Pensa-se que a propagação da doença se deveu ao facto dos Vikings se terem relacionado com a população local e assim, o gene ter sido transmitido aos países nórdicos.

Também há uma referência histórica no século XV relativamente à amizade travada entre Damião de Góis e dois suecos, Olaus Magnus, padre católico sueco e Johannes Magnus, o último Bispo católico sueco.

Sabe-se que é no norte da Suécia, na cidade de Skelleftea, junto ao Báltico, que a doença está mais concentrada. Existem, também, outras cidades em que doença se espalhou mas em menor escala, tais como Pitea, Alvsbyn; Kalix e Liycksele.

Devido à arte de navegar e ao comércio, os portugueses foram levando a paramiloidose até países longínquos. A partir de 1510 alguns poveiros terão participado como mareantes e pilotos nas naus portuguesas começando a emigrar para outros países. Devido a este fator transmitiu-se a doença. Desde o século XV que países como Espanha (ilha de Maiorca), Itália, Grécia, Chipre, Irlanda têm o gene da paramiloidose devido às rotas comerciais. Destes países emigraram pessoas que levaram o gene mutante para o outro lado do mundo, como os Estados Unidos e Brasil.

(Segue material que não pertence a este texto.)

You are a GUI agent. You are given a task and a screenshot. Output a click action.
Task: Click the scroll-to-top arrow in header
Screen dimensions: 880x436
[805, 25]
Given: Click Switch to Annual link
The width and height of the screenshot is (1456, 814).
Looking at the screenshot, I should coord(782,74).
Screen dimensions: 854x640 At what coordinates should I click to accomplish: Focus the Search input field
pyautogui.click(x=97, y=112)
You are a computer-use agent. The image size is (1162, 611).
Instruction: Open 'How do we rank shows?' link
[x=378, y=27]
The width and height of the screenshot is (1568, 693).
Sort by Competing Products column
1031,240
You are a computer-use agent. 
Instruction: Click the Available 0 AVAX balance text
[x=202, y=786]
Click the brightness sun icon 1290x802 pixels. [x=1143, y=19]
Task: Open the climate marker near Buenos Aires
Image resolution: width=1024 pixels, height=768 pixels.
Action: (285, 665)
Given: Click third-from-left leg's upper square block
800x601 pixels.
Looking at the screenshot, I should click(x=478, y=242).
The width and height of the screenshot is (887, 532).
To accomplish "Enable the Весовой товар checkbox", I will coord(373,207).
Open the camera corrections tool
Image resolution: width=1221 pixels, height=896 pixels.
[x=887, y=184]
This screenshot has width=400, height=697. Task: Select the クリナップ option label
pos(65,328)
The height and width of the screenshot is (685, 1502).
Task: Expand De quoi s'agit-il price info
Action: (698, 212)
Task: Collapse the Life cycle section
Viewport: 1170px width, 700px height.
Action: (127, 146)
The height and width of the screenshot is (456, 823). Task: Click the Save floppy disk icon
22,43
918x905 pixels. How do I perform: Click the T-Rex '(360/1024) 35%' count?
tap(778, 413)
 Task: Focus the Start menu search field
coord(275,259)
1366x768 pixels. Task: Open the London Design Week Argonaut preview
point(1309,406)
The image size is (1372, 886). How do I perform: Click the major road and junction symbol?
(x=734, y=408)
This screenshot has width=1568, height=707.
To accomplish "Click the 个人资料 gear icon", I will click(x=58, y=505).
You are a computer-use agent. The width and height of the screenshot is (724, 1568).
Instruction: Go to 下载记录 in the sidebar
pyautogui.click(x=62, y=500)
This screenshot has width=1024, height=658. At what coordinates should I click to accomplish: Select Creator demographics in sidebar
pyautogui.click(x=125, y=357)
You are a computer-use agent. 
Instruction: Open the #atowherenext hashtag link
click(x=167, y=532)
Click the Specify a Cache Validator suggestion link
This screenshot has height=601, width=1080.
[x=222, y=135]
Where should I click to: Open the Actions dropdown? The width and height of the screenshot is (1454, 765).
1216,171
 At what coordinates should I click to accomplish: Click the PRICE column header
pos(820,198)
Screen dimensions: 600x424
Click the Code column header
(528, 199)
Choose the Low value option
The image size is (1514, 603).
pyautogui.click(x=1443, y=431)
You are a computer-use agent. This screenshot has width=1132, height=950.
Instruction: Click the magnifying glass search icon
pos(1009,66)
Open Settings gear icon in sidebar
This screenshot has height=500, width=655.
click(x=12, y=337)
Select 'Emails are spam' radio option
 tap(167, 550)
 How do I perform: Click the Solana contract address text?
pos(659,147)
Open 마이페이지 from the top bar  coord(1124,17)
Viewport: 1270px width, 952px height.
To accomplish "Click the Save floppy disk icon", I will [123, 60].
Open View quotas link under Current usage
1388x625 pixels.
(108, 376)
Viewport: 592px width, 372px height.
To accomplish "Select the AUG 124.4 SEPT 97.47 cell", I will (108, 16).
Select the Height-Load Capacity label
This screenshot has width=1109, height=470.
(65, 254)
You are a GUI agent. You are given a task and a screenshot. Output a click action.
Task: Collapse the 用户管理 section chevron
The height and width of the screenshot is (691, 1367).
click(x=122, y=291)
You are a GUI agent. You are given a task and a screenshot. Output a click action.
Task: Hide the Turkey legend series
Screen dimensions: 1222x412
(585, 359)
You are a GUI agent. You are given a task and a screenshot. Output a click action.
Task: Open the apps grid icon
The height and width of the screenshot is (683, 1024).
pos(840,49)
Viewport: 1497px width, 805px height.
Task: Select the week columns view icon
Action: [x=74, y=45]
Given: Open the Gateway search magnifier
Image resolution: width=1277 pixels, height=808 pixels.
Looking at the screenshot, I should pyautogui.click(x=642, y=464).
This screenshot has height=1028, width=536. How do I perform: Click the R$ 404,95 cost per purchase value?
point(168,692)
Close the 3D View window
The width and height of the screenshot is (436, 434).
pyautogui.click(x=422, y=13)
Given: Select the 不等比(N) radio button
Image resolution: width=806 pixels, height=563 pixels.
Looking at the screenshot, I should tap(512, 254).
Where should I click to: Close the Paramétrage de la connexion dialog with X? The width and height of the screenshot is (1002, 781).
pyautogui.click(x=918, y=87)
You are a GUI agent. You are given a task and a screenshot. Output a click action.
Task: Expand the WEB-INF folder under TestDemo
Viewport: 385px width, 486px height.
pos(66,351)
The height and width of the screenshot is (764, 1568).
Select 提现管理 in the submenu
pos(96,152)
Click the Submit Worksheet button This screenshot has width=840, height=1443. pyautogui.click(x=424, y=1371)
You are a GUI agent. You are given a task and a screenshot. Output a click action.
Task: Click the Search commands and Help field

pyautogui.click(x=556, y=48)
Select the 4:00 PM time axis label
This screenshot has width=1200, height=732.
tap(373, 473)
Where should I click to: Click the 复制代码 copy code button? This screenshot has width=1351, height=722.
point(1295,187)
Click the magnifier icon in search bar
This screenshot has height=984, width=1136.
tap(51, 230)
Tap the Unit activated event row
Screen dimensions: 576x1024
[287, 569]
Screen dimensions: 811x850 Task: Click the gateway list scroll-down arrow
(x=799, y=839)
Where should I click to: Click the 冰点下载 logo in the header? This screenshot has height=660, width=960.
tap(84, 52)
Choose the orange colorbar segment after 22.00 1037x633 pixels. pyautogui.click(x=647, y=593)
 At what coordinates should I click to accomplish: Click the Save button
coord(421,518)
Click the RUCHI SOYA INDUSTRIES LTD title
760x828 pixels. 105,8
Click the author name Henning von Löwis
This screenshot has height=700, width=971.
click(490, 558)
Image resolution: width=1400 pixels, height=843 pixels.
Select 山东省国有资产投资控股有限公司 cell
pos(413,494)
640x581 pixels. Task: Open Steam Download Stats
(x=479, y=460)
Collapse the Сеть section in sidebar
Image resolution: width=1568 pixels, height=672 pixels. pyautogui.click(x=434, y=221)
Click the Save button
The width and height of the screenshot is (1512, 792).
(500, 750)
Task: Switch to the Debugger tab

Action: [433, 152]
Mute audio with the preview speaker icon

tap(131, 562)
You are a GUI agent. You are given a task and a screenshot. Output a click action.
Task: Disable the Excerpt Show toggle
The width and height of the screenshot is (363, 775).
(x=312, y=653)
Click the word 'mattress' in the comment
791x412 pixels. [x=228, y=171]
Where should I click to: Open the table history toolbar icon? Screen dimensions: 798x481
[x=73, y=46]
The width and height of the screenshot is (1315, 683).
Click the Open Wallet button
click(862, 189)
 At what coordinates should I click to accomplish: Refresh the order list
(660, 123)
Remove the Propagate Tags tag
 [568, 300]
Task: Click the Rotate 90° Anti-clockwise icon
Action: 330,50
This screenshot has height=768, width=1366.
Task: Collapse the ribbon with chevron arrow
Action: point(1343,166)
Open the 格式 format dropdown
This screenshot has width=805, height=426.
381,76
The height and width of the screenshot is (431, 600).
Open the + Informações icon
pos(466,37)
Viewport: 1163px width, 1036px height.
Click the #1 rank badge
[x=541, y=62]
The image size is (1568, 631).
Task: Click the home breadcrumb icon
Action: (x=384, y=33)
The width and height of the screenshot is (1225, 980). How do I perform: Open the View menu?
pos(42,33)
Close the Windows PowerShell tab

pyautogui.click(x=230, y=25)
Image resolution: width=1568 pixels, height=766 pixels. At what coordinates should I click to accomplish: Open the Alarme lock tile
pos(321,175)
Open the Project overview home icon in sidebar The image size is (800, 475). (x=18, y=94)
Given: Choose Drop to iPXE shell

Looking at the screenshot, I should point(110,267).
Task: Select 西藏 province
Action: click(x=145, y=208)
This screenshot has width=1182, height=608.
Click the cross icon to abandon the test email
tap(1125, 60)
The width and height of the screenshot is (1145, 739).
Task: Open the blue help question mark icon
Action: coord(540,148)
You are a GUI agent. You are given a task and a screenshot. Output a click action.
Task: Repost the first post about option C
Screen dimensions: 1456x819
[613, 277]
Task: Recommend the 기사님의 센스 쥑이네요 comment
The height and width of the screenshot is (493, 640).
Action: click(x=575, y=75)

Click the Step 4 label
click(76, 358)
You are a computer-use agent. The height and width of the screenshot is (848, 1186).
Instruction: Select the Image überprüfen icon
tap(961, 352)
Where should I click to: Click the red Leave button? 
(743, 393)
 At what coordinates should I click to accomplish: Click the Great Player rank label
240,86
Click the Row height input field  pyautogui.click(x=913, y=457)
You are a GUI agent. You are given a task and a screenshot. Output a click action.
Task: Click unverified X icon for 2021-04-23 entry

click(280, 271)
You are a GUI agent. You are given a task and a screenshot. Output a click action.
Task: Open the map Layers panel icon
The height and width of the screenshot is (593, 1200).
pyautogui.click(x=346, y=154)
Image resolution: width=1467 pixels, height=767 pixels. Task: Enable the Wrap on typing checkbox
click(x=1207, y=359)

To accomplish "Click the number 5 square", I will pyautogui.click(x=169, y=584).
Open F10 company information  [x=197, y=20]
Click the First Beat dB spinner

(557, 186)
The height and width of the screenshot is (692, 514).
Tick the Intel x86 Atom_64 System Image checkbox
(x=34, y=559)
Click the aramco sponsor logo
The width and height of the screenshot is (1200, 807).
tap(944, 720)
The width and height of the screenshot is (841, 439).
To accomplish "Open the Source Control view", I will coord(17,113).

A chegada dos portugueses ao Japão data do séc. XVI. Além de terem levado conhecimentos de cartografia, geografia, arte de navegar entre outras coisas, também levaram a paramiloidose. No fim do século XIX dá-se a migração para as grandes cidades, Porto e Lisboa, com o início da era industrial.

Em 1900 Fonseca Cardoso no seu livro “O Poveiro, estudo antropológico” descreve a influência dos povos normandos no litoral português como comerciantes na atividade piscatória.

O gene da paramiloidose irá propagar-se ao longo da costa, primeiro para o norte, Viana do Castelo e depois para a zona centro, Figueira da Foz. A seguir começam a ir para o interior, através das ligações comerciais e agrícolas, para Barcelos e Braga.

Pensa-se que a propagação da doença na Serra da Estrela se deveu essencialmente ao uso das termas em Unhais da Serra, famosas para o “reumatismo”, contribuindo assim para a instalação da doença.

Apesar dos portugueses terem vivido em África e terem criado famílias com a raça negra durante mais de quatro séculos, o que se sabe é que a doença nunca foi observada em negros ou mestiços.

 

 

Fundamentação Científica

Até há cerca de 20 anos, acreditava-se que a PAF teria uma ocorrência endémica respeitando uma delimitação geográfica muito concreta, contudo e devido aos grandes avanços da bioquímica e genética molecular é hoje aceite que se trata de uma doença disseminada por todo o Mundo.

A presença de pacientes com PAF relacionada com a TTR foi já confirmada em mais de 30 países e a mutação V30M identificada em pacientes em mais de 15 países. Apesar de ainda não estar completamente esclarecido, só a PAF ligada a esta mutação (tipo I, português ou de Andrade) é que apresenta grandes aglomerados de doentes, espalhados pelo mundo. Um estudo epidemiológico realizado na região Norte da Suécia, constatou que numa população de 500 000 pessoas, 7500 eram portadoras da mutação V30M da TTR, contudo, constatou também que esta mutação apresentava, nesta população, uma penetrância de apenas 2%. No Japão, mais de 350 doentes com PAF foram encontrados nas cidades de Arao, distrito de Kumamoto, e Ogawa, distrito de Nagano. Em Portugal, até Dezembro de 2003 foram observados no CEP, 2093 doentes, correspondendo a 583 famílias, aparentemente não relacionadas entre si.

A hipótese lançada, de que a mutação V30M da TTR teria origem em Portugal e daí ter-se-ia disseminado pelo mundo, fundamentou-se essencialmente em dados epidemiológicos e em relações históricas bem conhecidas.

Contudo, um estudo levado a cabo por Ohmori et al, comparando haplótipos em diversos focos de doença em todo o mundo, descobriu que a mutação V30M, disseminada por países como Portugal, Japão, Espanha, tem de facto uma mutação ancestral de origem comum. É então concebível a hipótese de existir um fundador comum para pacientes Portugueses e Japoneses, para pacientes Portugueses e Espanhóis, mas não para pacientes Suecos e de outras nacionalidades.

Estes dados, associados aos dados históricos e epidemiológicos anteriormente referidos, corroboram a hipótese de a mutação ter de facto origem em Portugal.